Problems to solve ->
**1.** Answer each question from the passage on Asian cinema.
(a) What nickname is often given to India's film industry?
(b) According to Mehta, what city was formerly known as Bombay?
(c) Which film won Mehta Best Film at The Hawaii Film Festival?
**2.** List every professional role the passage on Asian cinema gives for Ketan Mehta.

++++ Selection

Asian cinema is colourful and rich in diversity; many movies are made with local cultural imprints while others are influenced by Western culture.

India is among the Asian countries where the film industry is expanding not only quantitatively but also in terms of quality and its film industry is often nicknamed "a melding of Hollywood and Bombay".

"'Bollywood' is a derogatory term. The moment you call it is as if our film industry does not have an independent identity," says Indian director/producer/ screenwriter Ketan Mehta.

"Bollywood is actually Hindi language-based cinema, a term given to Hindi films that are made in Mumbai, formerly known as Bombay," Mehta says.

Mehta has won numerous awards, including a UnescoClub Award for Best Film on Human Rights for the film Bhavni Bhavni and Best Film at The Hawaii Film Festival for Mirch Masala.

Ketan Mehta, director/producer/
screen writer.

++++++++
++++ Dataset entries

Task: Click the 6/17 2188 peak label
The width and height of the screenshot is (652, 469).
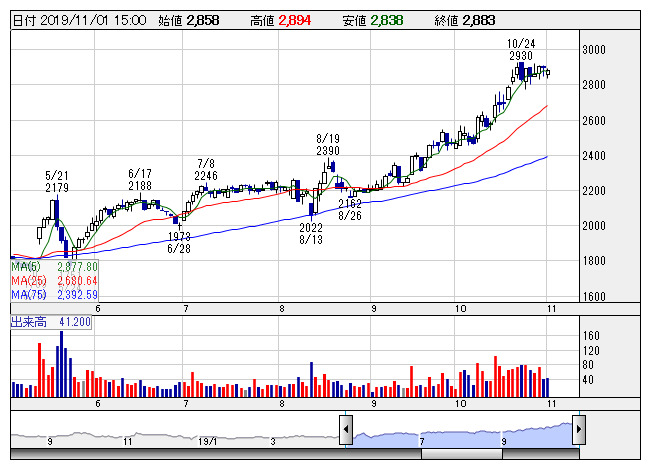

++++++++
++++ Dataset entries

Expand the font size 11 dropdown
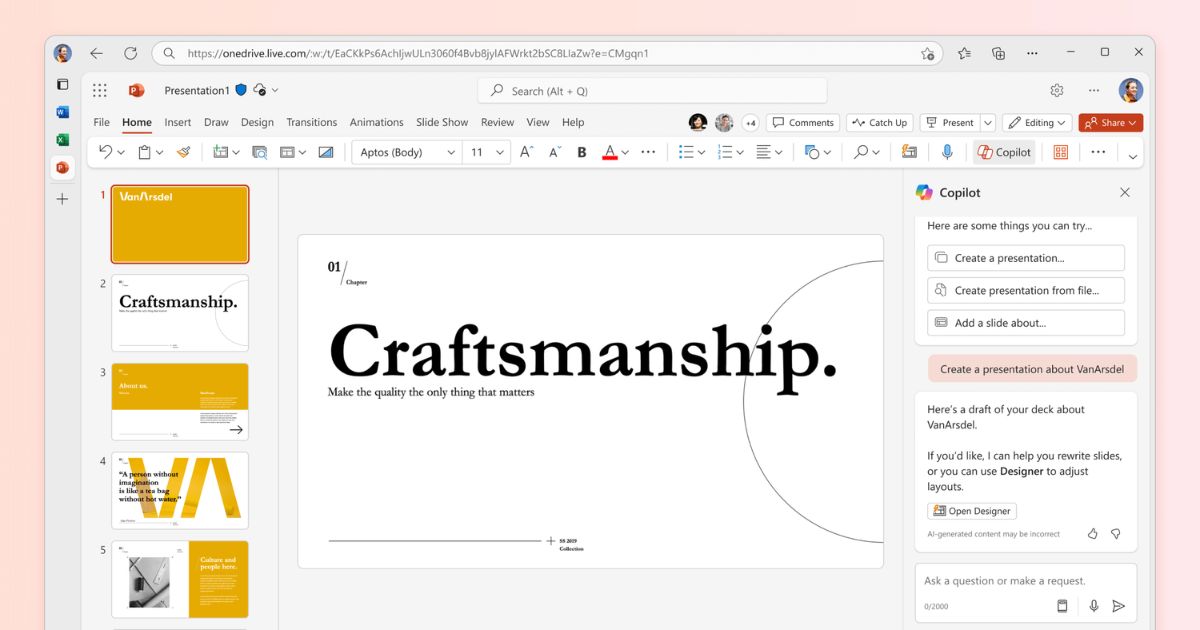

++++++++

Results for each task ->
**1.**
(a) "a melding of Hollywood and Bombay"
(b) Mumbai
(c) Mirch Masala

**2.** director, producer, screenwriter